The news during the morning services that Sunday stunned the St. Pius X congregation.

And, as word leaked out, it shocked — and saddened — many in the community, too.

“Father Bill” Wassmuth, the popular Catholic priest and human-rights champion, was leaving his pulpit without explanation other than he had to address personal issues.

Was he suffering an illness? Was he dying? Was his life in danger again?

Thirty-five years ago (Jan. 16-17, 1988), Bill told his Roman Catholic parish that he would stay until June and then leave the area. He refused to answer a follow-up question: Are you leaving the priesthood?

There had been rumors.

Now, we know the answers to the questions raised by Bill’s surprise announcement.

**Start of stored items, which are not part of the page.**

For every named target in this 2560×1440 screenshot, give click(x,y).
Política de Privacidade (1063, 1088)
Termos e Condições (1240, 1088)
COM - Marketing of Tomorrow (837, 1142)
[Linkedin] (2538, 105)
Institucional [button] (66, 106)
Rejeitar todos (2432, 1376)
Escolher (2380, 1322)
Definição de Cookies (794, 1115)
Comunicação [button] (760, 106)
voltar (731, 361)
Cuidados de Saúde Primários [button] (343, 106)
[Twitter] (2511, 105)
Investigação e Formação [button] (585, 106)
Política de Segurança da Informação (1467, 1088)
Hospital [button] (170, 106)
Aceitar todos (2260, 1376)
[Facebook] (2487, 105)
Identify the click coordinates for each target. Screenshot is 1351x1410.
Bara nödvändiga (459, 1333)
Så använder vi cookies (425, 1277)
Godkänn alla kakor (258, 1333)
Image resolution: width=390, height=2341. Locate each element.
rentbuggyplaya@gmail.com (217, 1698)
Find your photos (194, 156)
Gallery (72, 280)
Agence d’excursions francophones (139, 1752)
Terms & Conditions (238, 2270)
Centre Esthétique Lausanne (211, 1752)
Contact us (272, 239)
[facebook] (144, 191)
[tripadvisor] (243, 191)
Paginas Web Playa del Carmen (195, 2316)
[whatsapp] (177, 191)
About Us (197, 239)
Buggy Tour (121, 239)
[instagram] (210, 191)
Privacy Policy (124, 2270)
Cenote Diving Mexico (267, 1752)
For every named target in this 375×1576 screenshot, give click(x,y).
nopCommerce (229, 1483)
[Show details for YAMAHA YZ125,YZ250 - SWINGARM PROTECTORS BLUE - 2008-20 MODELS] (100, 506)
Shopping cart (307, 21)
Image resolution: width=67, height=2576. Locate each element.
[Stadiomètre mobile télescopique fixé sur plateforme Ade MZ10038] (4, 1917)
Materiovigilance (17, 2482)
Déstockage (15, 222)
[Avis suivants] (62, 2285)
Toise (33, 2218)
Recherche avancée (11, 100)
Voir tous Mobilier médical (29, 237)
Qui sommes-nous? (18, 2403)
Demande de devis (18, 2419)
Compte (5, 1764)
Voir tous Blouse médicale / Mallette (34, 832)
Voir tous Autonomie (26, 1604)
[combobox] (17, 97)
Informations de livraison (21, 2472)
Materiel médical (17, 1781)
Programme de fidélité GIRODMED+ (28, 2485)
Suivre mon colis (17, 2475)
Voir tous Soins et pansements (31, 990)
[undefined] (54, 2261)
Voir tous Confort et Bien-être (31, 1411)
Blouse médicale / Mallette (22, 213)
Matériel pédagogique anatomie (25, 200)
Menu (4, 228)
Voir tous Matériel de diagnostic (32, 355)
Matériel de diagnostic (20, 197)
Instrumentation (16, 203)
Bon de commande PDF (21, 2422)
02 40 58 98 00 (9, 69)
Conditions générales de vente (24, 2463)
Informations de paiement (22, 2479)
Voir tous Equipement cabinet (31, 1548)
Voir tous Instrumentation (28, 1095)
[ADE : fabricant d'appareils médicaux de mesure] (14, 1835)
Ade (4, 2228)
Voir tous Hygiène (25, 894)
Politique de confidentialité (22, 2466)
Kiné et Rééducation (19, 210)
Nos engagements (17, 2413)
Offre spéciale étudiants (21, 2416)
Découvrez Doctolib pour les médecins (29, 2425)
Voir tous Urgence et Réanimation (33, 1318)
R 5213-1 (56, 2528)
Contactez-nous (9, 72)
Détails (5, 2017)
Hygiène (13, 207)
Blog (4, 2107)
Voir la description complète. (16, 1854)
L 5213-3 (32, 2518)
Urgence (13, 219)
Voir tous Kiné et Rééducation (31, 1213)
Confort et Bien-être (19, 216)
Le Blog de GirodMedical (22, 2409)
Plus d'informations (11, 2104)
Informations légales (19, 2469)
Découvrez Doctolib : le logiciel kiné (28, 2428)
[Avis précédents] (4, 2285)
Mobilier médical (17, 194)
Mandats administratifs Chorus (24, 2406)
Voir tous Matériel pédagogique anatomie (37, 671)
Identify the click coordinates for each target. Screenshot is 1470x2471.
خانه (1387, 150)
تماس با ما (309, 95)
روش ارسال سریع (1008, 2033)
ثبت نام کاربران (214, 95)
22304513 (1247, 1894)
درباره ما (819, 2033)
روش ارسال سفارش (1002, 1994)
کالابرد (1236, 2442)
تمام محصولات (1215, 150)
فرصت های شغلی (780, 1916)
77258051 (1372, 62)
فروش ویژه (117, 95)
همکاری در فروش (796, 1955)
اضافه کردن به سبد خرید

He was moving to Seattle to become the executive director of the Northwest Coalition Against Malicious Harassment. And, yes, he was leaving the priesthood — to marry local artist Mary Frances Dondelinger.

“It wasn’t a sudden thing,” Bill told this reporter the following day after his brief speech at the third annual Martin Luther King Jr. Day at North Idaho College.

Many of you know Bill’s story.

He arrived in Coeur d’Alene in June 1979, a “hippie priest” with an Afro and a perm, to grow St. Pius X from 450 families to 920. Five years later, he was named president of the revitalized Kootenai County Task Force on Human Relations. Friends joked that he was the most qualified to combat the growing presence of Richard Butler’s Aryan Nations because he was single.

No one was laughing after the night of Sept. 15, 1986, when white supremacists tried to assassinate Bill by placing a bomb at the back of his parsonage. The murder attempt rallied the community behind the task force banner and pushed Bill into the national spotlight.

He won awards, including the Idaho Statesman’s 1987 Citizen of the Year.

But nothing removed the emptiness inside. He didn’t want to remain single. As a priest, however, he had taken a vow of celibacy. In June 1987, he sought counsel from Idaho Bishop Sylvester Treinen.

He was trapped until his work with the task force launched the coalition, a five-state organization created by human rights representatives in April 1987 at North Idaho College. Bill was picked as the first president. As he announced his resignation at St. Pius X, Bill already had made plans to become the coalition’s first paid executive director, operating from Seattle.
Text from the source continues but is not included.